:: DATA SUPPLIED ::
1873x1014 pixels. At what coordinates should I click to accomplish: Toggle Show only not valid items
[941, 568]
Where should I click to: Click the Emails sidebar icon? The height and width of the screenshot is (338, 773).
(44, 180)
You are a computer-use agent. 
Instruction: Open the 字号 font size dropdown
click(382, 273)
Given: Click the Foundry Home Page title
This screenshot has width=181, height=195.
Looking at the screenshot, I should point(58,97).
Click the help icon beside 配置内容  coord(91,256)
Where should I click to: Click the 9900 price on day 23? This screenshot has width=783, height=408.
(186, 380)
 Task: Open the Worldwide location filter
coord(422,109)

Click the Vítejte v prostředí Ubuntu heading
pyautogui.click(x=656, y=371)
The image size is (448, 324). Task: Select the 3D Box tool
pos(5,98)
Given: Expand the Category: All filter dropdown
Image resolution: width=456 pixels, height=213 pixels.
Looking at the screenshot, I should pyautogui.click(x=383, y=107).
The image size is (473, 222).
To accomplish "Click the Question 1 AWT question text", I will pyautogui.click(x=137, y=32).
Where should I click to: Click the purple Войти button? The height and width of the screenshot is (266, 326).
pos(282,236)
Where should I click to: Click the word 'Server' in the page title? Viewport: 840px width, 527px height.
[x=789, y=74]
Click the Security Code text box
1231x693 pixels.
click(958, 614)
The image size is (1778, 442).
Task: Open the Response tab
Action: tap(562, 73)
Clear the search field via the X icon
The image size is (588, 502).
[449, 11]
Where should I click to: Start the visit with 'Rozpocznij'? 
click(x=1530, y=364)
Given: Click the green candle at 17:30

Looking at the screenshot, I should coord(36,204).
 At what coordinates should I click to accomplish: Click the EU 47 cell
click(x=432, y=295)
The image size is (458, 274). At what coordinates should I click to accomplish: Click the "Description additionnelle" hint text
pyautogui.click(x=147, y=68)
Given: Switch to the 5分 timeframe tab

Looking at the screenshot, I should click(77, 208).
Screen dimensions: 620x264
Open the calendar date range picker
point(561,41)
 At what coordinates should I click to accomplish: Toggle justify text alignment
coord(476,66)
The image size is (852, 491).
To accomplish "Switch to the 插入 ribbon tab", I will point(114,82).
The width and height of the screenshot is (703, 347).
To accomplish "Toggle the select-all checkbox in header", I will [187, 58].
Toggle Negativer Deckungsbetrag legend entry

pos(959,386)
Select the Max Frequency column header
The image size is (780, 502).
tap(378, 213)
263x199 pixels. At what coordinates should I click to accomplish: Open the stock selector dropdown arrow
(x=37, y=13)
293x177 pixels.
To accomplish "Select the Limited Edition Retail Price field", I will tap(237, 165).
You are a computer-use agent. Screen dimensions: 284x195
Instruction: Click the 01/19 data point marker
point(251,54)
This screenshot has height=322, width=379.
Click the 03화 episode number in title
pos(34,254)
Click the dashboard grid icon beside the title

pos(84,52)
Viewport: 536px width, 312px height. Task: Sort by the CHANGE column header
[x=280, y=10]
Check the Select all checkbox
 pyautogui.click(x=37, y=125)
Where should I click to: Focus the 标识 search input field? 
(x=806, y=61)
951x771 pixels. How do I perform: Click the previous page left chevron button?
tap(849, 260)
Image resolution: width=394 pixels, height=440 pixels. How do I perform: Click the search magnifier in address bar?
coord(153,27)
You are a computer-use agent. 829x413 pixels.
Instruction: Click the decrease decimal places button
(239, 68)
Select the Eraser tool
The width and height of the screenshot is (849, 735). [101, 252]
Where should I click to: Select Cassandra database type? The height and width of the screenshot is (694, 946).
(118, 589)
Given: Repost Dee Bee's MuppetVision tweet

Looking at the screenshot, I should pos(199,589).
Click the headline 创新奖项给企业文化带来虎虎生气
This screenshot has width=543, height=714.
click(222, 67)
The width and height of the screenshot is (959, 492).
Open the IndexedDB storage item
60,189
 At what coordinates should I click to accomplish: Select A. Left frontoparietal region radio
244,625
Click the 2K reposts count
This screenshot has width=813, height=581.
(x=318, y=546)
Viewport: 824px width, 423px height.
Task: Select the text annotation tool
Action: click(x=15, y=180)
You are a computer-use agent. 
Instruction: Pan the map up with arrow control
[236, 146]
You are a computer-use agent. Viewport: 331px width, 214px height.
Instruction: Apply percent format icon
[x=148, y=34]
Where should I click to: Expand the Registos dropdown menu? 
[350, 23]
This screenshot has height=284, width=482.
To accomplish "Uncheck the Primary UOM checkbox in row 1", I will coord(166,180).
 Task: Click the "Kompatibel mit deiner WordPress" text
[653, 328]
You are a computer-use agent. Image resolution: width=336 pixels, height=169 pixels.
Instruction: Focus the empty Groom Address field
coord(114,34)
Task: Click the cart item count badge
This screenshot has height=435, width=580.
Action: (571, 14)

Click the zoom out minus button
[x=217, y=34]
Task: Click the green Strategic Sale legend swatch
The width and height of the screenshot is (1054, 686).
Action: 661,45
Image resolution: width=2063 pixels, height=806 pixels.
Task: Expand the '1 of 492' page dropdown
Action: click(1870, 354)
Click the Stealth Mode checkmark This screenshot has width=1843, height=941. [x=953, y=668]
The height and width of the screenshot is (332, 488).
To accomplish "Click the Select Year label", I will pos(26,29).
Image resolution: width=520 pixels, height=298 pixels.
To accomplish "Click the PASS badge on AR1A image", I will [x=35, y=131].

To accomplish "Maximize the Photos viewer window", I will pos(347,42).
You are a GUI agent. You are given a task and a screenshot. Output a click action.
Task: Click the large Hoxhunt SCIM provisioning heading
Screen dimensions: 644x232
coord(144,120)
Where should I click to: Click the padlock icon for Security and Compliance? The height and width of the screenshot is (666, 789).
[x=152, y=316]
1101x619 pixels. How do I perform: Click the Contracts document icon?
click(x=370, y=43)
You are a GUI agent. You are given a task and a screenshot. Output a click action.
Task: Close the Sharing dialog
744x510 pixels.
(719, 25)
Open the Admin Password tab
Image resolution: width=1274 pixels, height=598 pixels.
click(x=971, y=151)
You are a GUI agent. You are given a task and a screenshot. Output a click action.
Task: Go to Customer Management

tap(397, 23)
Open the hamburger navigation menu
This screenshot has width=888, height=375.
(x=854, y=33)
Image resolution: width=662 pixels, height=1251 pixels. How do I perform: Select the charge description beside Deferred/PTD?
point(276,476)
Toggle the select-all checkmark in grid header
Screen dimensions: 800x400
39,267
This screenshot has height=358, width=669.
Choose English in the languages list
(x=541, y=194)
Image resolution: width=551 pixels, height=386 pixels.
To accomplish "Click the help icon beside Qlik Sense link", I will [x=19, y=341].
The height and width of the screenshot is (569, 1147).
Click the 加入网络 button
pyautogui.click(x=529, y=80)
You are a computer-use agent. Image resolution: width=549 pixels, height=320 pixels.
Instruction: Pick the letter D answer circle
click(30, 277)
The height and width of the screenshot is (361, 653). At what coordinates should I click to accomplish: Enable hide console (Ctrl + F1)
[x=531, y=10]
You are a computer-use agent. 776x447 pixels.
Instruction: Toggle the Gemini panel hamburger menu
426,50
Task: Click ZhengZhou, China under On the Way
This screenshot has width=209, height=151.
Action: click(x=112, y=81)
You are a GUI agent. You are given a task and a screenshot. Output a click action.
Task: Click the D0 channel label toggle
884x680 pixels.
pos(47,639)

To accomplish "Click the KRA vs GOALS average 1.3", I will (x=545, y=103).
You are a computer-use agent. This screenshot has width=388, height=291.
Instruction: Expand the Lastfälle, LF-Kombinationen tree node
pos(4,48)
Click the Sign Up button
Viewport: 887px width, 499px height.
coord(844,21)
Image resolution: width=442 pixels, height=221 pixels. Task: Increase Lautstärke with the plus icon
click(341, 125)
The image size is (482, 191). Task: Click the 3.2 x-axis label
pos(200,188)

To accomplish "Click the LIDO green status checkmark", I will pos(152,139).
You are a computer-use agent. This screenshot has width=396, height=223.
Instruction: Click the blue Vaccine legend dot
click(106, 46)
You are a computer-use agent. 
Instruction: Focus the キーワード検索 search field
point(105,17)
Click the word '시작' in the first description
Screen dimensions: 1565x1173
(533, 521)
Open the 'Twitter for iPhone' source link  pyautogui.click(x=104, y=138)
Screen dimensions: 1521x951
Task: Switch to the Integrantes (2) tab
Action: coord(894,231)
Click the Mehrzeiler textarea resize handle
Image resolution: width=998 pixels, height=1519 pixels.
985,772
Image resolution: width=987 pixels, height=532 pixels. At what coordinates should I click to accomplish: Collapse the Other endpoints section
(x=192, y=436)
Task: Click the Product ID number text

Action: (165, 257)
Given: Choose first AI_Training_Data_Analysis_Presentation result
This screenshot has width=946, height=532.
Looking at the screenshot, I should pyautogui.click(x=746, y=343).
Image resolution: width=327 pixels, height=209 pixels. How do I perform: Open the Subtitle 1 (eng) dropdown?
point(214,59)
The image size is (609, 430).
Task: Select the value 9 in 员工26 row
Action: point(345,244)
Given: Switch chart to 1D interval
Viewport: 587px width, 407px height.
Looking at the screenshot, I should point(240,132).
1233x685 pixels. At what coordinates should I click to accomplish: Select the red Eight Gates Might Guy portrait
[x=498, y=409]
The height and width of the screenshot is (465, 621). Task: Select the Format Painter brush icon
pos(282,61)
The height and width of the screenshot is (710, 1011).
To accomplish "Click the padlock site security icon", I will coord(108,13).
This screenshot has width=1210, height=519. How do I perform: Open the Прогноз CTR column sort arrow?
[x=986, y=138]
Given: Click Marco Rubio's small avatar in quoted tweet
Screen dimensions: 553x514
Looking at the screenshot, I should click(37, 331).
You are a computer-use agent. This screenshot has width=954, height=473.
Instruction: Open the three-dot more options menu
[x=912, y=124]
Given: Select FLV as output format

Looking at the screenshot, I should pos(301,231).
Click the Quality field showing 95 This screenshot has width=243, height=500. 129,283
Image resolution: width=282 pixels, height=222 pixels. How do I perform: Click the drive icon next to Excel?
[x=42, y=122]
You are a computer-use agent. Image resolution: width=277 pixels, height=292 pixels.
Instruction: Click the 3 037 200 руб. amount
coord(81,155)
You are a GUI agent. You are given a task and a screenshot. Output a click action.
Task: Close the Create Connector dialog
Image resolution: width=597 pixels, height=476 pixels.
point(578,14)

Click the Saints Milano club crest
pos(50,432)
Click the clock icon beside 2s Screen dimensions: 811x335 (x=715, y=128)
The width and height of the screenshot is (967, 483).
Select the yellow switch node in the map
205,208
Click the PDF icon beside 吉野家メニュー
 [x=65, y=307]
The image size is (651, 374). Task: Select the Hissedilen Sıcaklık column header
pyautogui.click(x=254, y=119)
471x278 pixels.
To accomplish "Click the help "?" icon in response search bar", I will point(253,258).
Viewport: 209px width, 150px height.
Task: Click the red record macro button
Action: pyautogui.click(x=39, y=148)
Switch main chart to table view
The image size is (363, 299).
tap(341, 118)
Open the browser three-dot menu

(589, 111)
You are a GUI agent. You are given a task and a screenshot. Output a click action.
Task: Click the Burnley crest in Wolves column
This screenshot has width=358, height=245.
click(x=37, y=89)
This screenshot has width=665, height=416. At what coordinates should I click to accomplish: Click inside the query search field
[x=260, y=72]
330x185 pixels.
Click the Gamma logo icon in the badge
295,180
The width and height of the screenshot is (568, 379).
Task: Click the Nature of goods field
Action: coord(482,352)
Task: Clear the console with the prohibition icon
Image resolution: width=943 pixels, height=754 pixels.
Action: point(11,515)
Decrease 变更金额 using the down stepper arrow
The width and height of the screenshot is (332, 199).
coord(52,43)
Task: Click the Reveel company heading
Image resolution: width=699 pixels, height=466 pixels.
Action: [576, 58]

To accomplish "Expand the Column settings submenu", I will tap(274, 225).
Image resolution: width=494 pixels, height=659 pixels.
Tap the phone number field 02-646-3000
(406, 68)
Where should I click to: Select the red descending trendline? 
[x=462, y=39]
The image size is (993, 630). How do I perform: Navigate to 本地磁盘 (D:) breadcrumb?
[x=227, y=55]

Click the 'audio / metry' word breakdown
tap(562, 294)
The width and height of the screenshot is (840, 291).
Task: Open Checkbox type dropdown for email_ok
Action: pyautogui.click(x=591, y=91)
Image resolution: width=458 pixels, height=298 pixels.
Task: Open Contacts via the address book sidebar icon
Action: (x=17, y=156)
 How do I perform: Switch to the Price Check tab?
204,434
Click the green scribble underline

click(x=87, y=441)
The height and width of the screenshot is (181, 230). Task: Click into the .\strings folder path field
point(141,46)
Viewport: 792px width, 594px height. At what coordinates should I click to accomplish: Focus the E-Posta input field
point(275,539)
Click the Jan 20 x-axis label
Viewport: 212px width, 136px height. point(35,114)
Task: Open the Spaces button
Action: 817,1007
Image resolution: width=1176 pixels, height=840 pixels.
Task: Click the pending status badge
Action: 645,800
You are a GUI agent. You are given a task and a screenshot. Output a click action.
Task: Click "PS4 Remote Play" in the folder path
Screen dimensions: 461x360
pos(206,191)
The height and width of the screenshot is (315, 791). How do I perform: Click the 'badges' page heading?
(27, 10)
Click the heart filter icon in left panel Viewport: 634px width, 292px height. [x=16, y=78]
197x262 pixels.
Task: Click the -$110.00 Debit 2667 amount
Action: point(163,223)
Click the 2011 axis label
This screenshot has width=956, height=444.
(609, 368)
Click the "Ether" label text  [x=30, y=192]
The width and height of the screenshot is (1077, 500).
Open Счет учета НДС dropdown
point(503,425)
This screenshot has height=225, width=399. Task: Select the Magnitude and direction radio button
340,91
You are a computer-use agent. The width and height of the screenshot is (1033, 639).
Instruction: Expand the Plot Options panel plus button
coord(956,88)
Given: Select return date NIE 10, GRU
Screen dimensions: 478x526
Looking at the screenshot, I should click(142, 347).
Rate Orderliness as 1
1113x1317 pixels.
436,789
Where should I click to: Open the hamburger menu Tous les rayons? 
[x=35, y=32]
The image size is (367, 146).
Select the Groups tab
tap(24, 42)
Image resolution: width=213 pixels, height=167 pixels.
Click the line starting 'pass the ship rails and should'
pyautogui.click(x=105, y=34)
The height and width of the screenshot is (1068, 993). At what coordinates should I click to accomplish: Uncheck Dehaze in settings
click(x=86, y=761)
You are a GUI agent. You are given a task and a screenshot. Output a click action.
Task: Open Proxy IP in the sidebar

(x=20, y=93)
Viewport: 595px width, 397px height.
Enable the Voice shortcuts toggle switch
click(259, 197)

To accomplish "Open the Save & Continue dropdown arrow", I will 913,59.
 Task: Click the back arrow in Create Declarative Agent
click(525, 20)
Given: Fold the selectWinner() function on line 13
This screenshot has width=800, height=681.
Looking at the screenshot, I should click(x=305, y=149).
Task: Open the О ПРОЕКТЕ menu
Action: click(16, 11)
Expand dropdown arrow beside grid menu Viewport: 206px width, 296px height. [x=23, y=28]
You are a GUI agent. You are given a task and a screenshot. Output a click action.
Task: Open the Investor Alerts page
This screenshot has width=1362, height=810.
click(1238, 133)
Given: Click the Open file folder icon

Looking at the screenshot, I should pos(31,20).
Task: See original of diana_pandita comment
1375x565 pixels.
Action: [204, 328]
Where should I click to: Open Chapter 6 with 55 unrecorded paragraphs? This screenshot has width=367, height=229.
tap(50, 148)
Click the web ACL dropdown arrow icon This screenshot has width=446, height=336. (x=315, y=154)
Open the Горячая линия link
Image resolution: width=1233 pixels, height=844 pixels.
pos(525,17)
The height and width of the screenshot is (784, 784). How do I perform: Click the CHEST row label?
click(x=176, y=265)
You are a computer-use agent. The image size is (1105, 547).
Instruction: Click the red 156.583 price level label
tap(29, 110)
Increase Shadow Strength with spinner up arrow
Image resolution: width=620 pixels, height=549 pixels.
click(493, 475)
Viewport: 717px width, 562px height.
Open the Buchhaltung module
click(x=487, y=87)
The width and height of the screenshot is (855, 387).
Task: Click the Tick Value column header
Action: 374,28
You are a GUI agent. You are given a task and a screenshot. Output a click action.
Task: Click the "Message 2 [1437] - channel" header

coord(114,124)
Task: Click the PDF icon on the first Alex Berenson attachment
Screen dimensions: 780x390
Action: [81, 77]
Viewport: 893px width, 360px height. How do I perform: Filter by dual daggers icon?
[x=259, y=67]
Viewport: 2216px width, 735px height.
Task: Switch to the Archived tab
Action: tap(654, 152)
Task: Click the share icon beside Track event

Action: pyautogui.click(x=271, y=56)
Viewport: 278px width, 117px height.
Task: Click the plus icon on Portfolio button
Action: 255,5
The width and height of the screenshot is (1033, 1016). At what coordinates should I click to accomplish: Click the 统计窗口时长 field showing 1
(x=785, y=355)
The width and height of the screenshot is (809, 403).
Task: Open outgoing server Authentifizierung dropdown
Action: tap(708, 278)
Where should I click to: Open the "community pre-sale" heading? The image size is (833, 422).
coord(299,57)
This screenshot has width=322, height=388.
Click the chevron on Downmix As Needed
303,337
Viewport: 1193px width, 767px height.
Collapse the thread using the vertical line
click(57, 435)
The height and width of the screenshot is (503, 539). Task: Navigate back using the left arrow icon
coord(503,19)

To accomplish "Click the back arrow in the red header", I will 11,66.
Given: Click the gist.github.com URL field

:: WHAT IS REQUIRED ::
Write out a verbatim copy of the data, beginning with its first line and ending with the line that contains "Click the help icon beside 配置内容".

:: ANSWER SPACE ::
1873x1014 pixels. At what coordinates should I click to accomplish: Toggle Show only not valid items
[941, 568]
Where should I click to: Click the Emails sidebar icon? The height and width of the screenshot is (338, 773).
(44, 180)
You are a computer-use agent. 
Instruction: Open the 字号 font size dropdown
click(382, 273)
Given: Click the Foundry Home Page title
This screenshot has width=181, height=195.
Looking at the screenshot, I should point(58,97).
Click the help icon beside 配置内容  coord(91,256)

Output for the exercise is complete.